=== Excerpt ===
Flash corruption during manufacturing of a battery operated device
Hi All,
MCU we are using is :- STM32G0B1CE
We are manufacturing a battery operated device. Recently we started to see some of the devices getting bricked. The electrical inspection looks good. When we extracted the complete binary out of this bricked device we saw that double word zeros in the code section at a random location. We have observed same problem on 4 devices.
We have a NMI handler in place to handle flash corruption(double word errors). In the handler we write double word zeros in the corrupted flash address(which we get it from FLASH_ECCR register)
we should have kept some if conditions to block nmi handler to write in code area. But my question is how it is possible that a code area is getting corrupted?
Even though we make battery operated device which can be charged by usb. The device is failing in a station where the battery is already assembled long back with good battery voltage and also the there are no writes(no flashing happening, no device firmware update is happening) happening onto the code area when this issue is reported.
===
● Problems to work on:
A - Decide whether each statement agrees with the post about flash corruption. Answer yes or no for each, and quote the words of the post that decide it.
(i) The microcontroller in the device is an STM32G0B1CE.
(ii) The problem has been seen on only one device.
(iii) The electrical inspection of the bricked devices found a fault.
B - According to the post about flash corruption, from which register does the NMI handler get the corrupted flash address?
C - Pick up the post about flash corruption after its last sentence and carry it forward.
=== Information provided ===
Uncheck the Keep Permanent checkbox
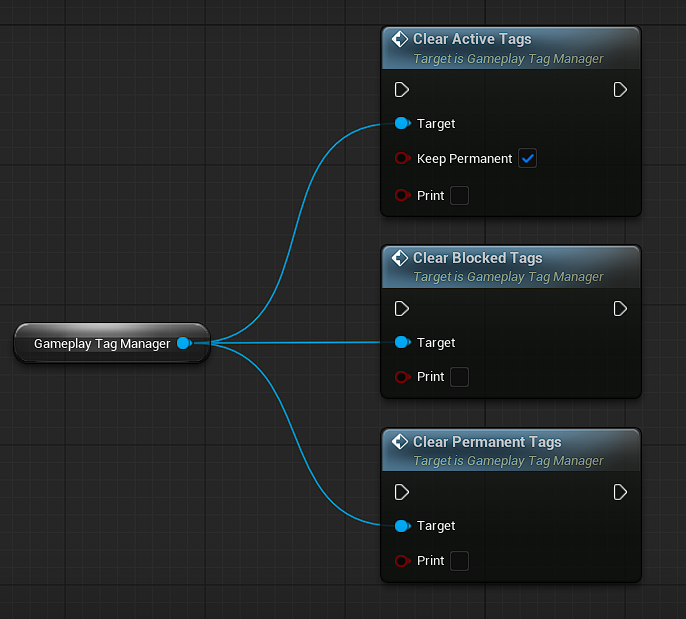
===
● Outputs:
A -
(i) Yes: "MCU we are using is :- STM32G0B1CE"
(ii) No: "We have observed same problem on 4 devices."
(iii) No: "The electrical inspection looks good."

B - From the FLASH_ECCR register.

C -
Any insights on why this is the case ? We almost ran out of all the ideas
our NMI handler
void NMI_Handler(void)
{
/* USER CODE BEGIN NonMaskableInt_IRQn 0 */
if(__HAL_FLASH_GET_FLAG(FLASH_FLAG_ECCD1) || __HAL_FLASH_GET_FLAG(FLASH_FLAG_ECCD2))
{
uint32_t badAddress = 0x08069000;
/* Check if NMI is due to flash ECCD (error detection) */
if(__HAL_FLASH_GET_FLAG(FLASH_FLAG_ECCD1))
{
/* calculate the bad address, ADDR_ECC contains the value of double word offset */
if (READ_BIT(FLASH->OPTR, OB_USER_DUALBANK_SWAP_DISABLE) != 0)
{
badAddress = FLASH_BASE_1 + ((FLASH->ECCR & FLASH_ECCR_ADDR_ECC) * 8);
}
else
{
badAddress = FLASH_BASE_2 + ((FLASH->ECCR & FLASH_ECCR_ADDR_ECC) * 8);
}
/* Clearing the flag anyway. If deletion failed it will be set again*/
__HAL_FLASH_CLEAR_FLAG(FLASH_FLAG_ECCD1);
}
else
{
/* calculate the bad address, ADDR_ECC contains the value of double word offset */
if (READ_BIT(FLASH->OPTR, OB_USER_DUALBANK_SWAP_DISABLE) != 0)
{
badAddress = FLASH_BASE_2 + ((FLASH->ECC2R & FLASH_ECC2R_ADDR_ECC) * 8);
}
else
{
badAddress = FLASH_BASE_1 + ((FLASH->ECC2R & FLASH_ECC2R_ADDR_ECC) * 8);
}
/* Clearing the flag anyway. If deletion failed it will be set again*/
__HAL_FLASH_CLEAR_FLAG(FLASH_FLAG_ECCD2);
}
/* Delete the corrupted flash address */
if (eraseCorruptedFlashAddress((uint32_t)badAddress) == HAL_OK)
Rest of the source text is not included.